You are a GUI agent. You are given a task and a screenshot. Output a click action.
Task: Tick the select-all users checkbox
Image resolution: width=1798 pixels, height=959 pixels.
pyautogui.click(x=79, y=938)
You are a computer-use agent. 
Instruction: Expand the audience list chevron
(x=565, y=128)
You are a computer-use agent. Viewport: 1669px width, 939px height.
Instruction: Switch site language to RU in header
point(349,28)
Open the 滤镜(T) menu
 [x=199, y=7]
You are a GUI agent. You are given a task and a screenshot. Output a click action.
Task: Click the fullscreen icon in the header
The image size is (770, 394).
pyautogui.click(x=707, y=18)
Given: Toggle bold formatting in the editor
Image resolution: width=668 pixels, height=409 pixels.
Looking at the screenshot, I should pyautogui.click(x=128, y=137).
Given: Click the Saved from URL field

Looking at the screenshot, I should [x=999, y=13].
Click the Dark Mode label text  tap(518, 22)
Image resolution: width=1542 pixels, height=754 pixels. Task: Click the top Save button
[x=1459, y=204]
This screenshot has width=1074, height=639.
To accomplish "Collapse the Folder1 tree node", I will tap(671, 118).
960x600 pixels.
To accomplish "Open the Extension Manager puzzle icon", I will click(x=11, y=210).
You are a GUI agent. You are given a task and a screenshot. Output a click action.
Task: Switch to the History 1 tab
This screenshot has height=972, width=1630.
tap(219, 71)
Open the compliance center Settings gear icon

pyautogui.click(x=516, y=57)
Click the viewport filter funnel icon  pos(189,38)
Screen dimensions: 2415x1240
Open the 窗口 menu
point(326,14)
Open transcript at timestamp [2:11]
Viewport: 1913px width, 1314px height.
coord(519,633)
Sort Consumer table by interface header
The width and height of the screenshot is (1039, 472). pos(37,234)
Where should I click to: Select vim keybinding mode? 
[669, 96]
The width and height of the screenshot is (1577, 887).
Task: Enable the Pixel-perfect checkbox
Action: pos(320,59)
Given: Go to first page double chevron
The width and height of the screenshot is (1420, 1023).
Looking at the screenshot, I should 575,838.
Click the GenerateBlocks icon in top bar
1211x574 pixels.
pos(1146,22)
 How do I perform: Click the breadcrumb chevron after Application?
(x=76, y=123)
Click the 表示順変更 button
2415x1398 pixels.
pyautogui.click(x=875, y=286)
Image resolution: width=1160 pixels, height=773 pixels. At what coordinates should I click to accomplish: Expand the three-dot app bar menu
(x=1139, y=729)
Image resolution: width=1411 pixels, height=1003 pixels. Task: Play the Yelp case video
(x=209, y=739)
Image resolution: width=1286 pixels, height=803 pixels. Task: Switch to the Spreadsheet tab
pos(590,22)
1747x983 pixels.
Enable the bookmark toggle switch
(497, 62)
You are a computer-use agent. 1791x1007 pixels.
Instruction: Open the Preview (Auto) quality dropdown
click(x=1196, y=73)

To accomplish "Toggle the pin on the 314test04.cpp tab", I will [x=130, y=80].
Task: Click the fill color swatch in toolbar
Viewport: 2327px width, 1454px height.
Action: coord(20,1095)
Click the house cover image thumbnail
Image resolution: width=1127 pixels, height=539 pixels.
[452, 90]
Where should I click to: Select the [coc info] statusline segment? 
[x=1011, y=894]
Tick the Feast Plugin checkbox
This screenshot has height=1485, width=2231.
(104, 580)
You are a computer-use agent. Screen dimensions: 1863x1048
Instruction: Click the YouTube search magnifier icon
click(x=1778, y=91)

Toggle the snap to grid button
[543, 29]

========================================

**Work task**
Would you output the material above once more, exactly as given?

**Your response**
You are a GUI agent. You are given a task and a screenshot. Output a click action.
Task: Tick the select-all users checkbox
Image resolution: width=1798 pixels, height=959 pixels.
pyautogui.click(x=79, y=938)
You are a computer-use agent. 
Instruction: Expand the audience list chevron
(x=565, y=128)
You are a computer-use agent. Viewport: 1669px width, 939px height.
Instruction: Switch site language to RU in header
point(349,28)
Open the 滤镜(T) menu
 [x=199, y=7]
You are a GUI agent. You are given a task and a screenshot. Output a click action.
Task: Click the fullscreen icon in the header
The image size is (770, 394).
pyautogui.click(x=707, y=18)
Given: Toggle bold formatting in the editor
Image resolution: width=668 pixels, height=409 pixels.
Looking at the screenshot, I should pyautogui.click(x=128, y=137).
Given: Click the Saved from URL field

Looking at the screenshot, I should [x=999, y=13].
Click the Dark Mode label text  tap(518, 22)
Image resolution: width=1542 pixels, height=754 pixels. Task: Click the top Save button
[x=1459, y=204]
This screenshot has width=1074, height=639.
To accomplish "Collapse the Folder1 tree node", I will tap(671, 118).
960x600 pixels.
To accomplish "Open the Extension Manager puzzle icon", I will click(x=11, y=210).
You are a GUI agent. You are given a task and a screenshot. Output a click action.
Task: Switch to the History 1 tab
This screenshot has height=972, width=1630.
tap(219, 71)
Open the compliance center Settings gear icon

pyautogui.click(x=516, y=57)
Click the viewport filter funnel icon  pos(189,38)
Screen dimensions: 2415x1240
Open the 窗口 menu
point(326,14)
Open transcript at timestamp [2:11]
Viewport: 1913px width, 1314px height.
coord(519,633)
Sort Consumer table by interface header
The width and height of the screenshot is (1039, 472). pos(37,234)
Where should I click to: Select vim keybinding mode? 
[669, 96]
The width and height of the screenshot is (1577, 887).
Task: Enable the Pixel-perfect checkbox
Action: pos(320,59)
Given: Go to first page double chevron
The width and height of the screenshot is (1420, 1023).
Looking at the screenshot, I should 575,838.
Click the GenerateBlocks icon in top bar
1211x574 pixels.
pos(1146,22)
 How do I perform: Click the breadcrumb chevron after Application?
(x=76, y=123)
Click the 表示順変更 button
2415x1398 pixels.
pyautogui.click(x=875, y=286)
Image resolution: width=1160 pixels, height=773 pixels. At what coordinates should I click to accomplish: Expand the three-dot app bar menu
(x=1139, y=729)
Image resolution: width=1411 pixels, height=1003 pixels. Task: Play the Yelp case video
(x=209, y=739)
Image resolution: width=1286 pixels, height=803 pixels. Task: Switch to the Spreadsheet tab
pos(590,22)
1747x983 pixels.
Enable the bookmark toggle switch
(497, 62)
You are a computer-use agent. 1791x1007 pixels.
Instruction: Open the Preview (Auto) quality dropdown
click(x=1196, y=73)

To accomplish "Toggle the pin on the 314test04.cpp tab", I will [x=130, y=80].
Task: Click the fill color swatch in toolbar
Viewport: 2327px width, 1454px height.
Action: coord(20,1095)
Click the house cover image thumbnail
Image resolution: width=1127 pixels, height=539 pixels.
[452, 90]
Where should I click to: Select the [coc info] statusline segment? 
[x=1011, y=894]
Tick the Feast Plugin checkbox
This screenshot has height=1485, width=2231.
(104, 580)
You are a computer-use agent. Screen dimensions: 1863x1048
Instruction: Click the YouTube search magnifier icon
click(x=1778, y=91)

Toggle the snap to grid button
[543, 29]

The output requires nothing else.